A Copa que mais marcou para mim, que mais marcou foi a Copa que o Brasil não ganhou, a de 82. A Copa de 70, eu era uma criança de nove anos, valia mais a questão da farra, até de nem entender bem o que estava acontecendo, uma farra por causa de bola, coisa que ainda nem fazia tanto parte da minha vida assim. Setenta e quatro, eu estou com 13 anos, Alemanha, o Brasil perde, perde eu apanho da minha mãe no primeiro jogo, porque eu faltei na escola para assistir. E nem era o jogo do Brasil, eu faltei na escola para ver a abertura da Copa de 74 que foi Alemanha e Chile.

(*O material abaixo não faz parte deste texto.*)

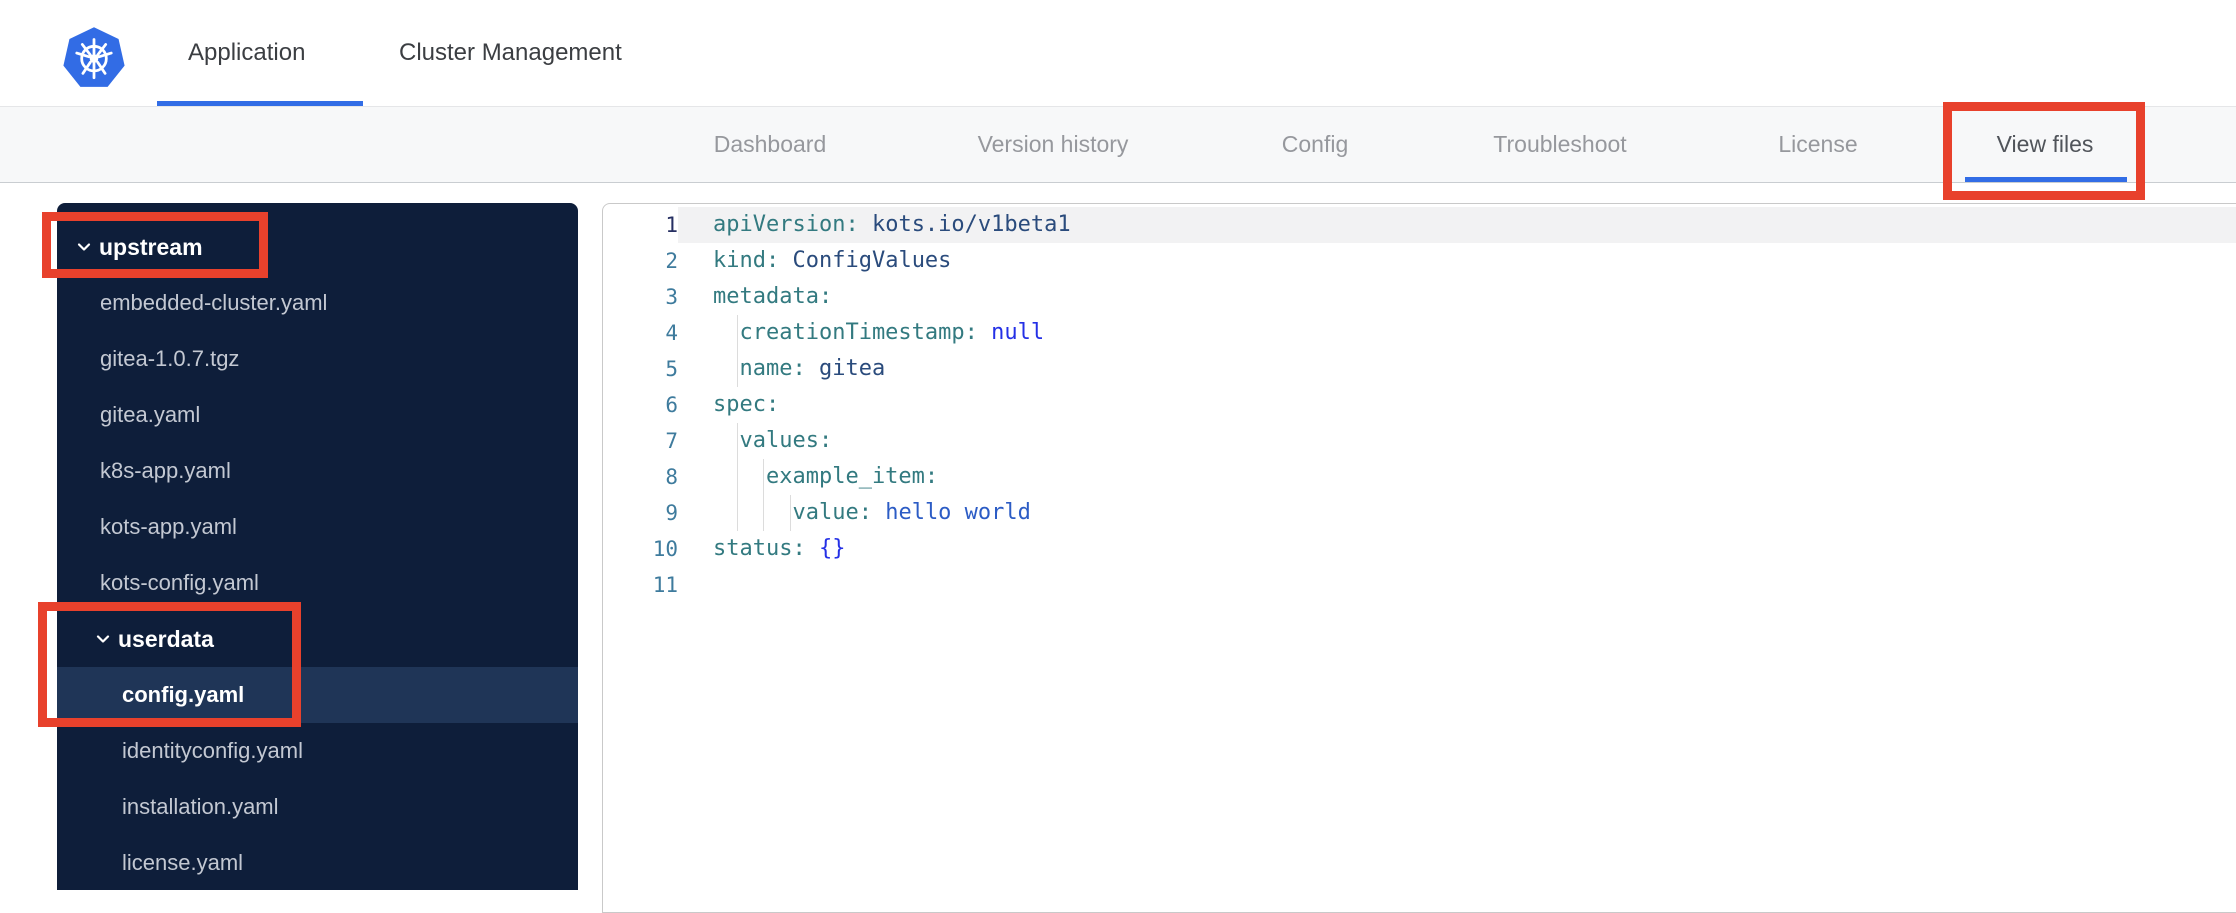  What do you see at coordinates (151, 246) in the screenshot?
I see `folder-label: upstream` at bounding box center [151, 246].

Às vésperas da Copa de 2006, a Fifa sempre elege algumas personalidades como embaixadores, da Copa. Paul Breitner, era um dos embaixadores da Copa e ele veio para o Brasil para promover a Copa da Alemanha aqui no Brasil. Na época, eu era repórter de uma TV, de um projeto bacana do qual eu participei chamado TV da Gente.  Na entrevista coletiva, eu queria dizer para o Breitner que em 74 eu apanhei da minha mãe por causa dele e do time que ele jogava, daí o tradutor fez assim para mim e falou: “Ele esta dizendo que apanhou por causa de você…”, ele pegou, fez assim, ele levantou, para me olhar, pediu para que eu continuasse falando, eu falei: “Era abertura da Copa…”, e contei essa história e ele me perguntou: “E valeu a pena?”, eu falei: “Valeu muito a pena, foi um jogo difícil”, ele falou: “É, você achou o jogo difícil vendo porque você não estava lá no campo”. As duas entrevistas que eu fiz com o Pelé, assim, aquele momento do nervosismo,  eu perto do Pelé e a minha perna não parava de se mexer.  Eu estava na “Folha da Tarde” e era um outro evento também da Copa dos Estados Unidos, isso era 1993 ou 94, a Copa foi em 94, e o Pelé fez uma coletiva aqui em São Paulo. Eu queria uma entrevista com o Pelé, mas eu não queria falar de ingresso. Eu queria falar de qualquer outra coisa, mostrar um outro Pelé e tal, e ele estava comendo, eu cheguei, fiquei de cócoras do lado dele, ele comendo, ele olhou assim: “Vai ficar aí ajoelhado?”, ele falou, “Não Rei, eu queria te fazer umas perguntas, mas totalmente fora desse contexto de…”, ele falou: “Você pode esperar eu comer?”, a hora que ele falou isso, eu falei: “Vou ter a entrevista com o Pelé” e fiquei a alguns passos, a hora que ele acabou, ele falou: “Vamos conversar”, levantou, e fomos para uma poltrona, ele sentou ao meu lado: “Sobre o que você quer falar?”. Eu não falei uma linha sobre futebol com ele, falamos sobre vaidade, filhos, falamos sobre tênis, que ele gosta de jogar tênis e eu também gosto, não jogo bem, mas gosto. Falamos sobre várias coisas, até sobre a Xuxa a gente falou na época, mas nada sobre futebol. Então, eu levei uma matéria para o jornal que era isso, o Pelé falando sobre tudo, menos sobre bola e eu fiquei muito feliz por ter feito esse trabalho.